▸ **TASK STATEMENT**:
Take the data below and filter it for lines containing the word "Enable"; show each line found.

▸ **PROVIDED DATA**:

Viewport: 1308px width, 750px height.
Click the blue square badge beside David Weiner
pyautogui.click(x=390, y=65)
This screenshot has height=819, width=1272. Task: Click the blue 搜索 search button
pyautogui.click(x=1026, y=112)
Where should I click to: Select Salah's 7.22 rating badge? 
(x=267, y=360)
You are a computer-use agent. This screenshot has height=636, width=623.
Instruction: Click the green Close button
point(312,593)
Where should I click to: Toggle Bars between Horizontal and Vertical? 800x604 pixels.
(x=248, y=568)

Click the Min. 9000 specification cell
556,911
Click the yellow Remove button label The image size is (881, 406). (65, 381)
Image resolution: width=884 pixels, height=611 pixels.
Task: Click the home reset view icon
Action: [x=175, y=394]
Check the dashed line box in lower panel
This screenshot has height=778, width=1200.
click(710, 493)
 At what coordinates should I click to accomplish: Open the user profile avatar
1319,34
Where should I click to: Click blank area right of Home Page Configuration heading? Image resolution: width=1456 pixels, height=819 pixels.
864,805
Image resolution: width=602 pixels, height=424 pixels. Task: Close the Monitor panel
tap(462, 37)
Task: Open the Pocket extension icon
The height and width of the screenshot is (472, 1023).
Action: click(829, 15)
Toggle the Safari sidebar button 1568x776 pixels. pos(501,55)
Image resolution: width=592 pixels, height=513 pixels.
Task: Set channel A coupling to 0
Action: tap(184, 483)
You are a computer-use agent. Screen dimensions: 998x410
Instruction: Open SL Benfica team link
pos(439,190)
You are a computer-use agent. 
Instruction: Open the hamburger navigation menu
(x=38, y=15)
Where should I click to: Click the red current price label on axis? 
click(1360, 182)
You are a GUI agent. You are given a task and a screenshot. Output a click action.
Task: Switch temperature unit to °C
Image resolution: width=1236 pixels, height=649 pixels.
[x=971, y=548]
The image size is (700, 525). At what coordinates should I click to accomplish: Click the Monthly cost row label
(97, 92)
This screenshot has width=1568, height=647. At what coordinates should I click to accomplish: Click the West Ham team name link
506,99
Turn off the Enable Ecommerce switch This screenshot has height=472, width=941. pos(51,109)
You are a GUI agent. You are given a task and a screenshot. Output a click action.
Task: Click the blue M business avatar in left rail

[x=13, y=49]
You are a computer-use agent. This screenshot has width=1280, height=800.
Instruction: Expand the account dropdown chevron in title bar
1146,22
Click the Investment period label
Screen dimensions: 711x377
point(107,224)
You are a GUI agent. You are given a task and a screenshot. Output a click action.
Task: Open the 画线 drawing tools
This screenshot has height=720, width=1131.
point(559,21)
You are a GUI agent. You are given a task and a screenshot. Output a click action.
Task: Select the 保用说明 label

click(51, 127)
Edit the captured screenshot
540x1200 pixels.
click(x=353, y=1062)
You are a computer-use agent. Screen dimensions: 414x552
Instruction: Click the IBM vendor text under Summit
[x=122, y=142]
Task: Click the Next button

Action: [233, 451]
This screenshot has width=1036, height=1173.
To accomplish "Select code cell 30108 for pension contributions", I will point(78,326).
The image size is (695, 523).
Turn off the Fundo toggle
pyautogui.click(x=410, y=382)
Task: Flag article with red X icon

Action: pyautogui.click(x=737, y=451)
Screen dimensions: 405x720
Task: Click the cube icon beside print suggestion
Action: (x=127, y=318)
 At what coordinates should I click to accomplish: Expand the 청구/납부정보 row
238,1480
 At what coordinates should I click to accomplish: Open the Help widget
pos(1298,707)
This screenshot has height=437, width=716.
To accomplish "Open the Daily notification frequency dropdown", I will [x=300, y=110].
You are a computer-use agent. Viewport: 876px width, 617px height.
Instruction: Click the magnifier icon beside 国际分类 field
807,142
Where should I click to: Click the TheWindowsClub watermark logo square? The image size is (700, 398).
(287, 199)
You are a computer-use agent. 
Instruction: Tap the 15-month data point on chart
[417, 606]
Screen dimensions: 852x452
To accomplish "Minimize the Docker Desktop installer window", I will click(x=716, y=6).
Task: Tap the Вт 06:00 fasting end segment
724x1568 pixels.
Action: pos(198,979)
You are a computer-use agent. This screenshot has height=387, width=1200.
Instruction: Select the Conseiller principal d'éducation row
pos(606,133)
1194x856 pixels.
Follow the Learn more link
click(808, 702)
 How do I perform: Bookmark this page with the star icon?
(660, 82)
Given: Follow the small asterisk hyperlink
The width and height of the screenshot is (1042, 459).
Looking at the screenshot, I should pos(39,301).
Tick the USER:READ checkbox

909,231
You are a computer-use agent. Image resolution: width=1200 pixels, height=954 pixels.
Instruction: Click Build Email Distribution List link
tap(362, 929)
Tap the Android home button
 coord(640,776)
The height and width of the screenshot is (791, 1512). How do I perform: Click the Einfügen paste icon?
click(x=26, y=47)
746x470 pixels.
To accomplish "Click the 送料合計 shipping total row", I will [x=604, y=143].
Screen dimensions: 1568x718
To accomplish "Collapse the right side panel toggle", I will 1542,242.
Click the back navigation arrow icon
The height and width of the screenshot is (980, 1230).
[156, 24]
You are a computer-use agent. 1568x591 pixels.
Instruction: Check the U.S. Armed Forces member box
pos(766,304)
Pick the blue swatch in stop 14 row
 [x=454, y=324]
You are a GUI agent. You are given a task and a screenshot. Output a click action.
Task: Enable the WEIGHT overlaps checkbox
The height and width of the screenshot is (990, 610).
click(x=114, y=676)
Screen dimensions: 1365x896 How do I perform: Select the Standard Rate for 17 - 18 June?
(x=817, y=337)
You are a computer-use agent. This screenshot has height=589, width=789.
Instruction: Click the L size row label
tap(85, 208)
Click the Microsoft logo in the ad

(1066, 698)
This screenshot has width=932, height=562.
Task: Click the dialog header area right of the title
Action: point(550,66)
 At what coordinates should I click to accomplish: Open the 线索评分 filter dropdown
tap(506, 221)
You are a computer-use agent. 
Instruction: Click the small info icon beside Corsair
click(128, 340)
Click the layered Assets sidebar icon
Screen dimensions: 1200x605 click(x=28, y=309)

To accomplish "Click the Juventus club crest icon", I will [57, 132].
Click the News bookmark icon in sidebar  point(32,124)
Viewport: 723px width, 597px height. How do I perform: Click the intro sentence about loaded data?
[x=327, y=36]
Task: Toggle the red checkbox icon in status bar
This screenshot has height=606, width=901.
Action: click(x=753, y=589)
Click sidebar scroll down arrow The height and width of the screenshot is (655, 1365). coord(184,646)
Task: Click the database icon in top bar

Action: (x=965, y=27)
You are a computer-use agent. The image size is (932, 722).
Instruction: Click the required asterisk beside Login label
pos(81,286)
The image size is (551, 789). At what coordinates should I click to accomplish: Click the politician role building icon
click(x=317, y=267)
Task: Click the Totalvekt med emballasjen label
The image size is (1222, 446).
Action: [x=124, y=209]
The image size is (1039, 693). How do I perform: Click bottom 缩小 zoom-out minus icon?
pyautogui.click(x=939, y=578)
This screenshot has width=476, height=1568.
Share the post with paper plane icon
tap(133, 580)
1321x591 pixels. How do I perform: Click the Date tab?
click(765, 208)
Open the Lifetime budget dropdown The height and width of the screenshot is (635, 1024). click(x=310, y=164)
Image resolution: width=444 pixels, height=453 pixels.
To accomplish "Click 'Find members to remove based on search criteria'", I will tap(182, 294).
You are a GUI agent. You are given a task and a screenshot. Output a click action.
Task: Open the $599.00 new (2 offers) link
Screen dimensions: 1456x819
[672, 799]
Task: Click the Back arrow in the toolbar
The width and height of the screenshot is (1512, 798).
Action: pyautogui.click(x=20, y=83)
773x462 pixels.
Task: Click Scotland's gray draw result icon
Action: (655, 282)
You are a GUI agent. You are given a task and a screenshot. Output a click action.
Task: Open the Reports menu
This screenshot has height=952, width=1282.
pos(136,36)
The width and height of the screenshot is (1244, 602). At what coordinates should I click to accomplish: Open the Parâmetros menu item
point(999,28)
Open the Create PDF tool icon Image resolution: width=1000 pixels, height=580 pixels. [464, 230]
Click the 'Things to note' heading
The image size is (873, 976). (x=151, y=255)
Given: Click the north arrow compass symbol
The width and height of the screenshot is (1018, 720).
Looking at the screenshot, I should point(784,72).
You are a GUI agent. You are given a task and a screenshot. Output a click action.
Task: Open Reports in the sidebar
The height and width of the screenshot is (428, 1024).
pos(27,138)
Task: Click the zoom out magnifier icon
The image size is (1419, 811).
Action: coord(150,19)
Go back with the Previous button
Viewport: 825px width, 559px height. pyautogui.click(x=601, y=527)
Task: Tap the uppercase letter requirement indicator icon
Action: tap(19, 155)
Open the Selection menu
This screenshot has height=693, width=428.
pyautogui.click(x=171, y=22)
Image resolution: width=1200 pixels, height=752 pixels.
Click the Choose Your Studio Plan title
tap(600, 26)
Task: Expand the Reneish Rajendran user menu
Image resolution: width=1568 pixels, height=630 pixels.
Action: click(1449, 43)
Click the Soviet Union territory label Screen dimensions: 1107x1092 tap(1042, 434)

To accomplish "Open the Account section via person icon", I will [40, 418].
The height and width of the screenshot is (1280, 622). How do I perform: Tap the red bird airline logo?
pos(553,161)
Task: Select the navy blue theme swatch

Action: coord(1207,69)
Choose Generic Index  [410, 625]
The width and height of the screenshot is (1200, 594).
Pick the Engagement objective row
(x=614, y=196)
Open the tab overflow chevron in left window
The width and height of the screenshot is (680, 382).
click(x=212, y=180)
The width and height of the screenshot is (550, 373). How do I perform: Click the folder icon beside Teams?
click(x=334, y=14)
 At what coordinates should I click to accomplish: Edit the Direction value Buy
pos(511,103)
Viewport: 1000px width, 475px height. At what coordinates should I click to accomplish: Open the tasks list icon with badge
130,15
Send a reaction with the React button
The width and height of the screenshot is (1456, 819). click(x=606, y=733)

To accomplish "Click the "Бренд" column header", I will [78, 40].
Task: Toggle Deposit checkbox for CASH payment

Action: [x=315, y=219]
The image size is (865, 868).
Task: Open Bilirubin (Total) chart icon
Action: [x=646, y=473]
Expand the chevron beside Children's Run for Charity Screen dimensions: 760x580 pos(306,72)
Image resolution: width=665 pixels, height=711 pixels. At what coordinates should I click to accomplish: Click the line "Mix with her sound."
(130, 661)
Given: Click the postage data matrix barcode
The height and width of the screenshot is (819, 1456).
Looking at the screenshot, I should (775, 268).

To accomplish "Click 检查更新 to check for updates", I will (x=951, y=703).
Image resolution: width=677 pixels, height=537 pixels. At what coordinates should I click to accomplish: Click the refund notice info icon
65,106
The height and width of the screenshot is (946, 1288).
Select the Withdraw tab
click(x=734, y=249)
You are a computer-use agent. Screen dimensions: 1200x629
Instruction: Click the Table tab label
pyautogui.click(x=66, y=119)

▸ **RESULT OF THIS EXERCISE**:
Turn off the Enable Ecommerce switch This screenshot has height=472, width=941. pos(51,109)
Task: Enable the WEIGHT overlaps checkbox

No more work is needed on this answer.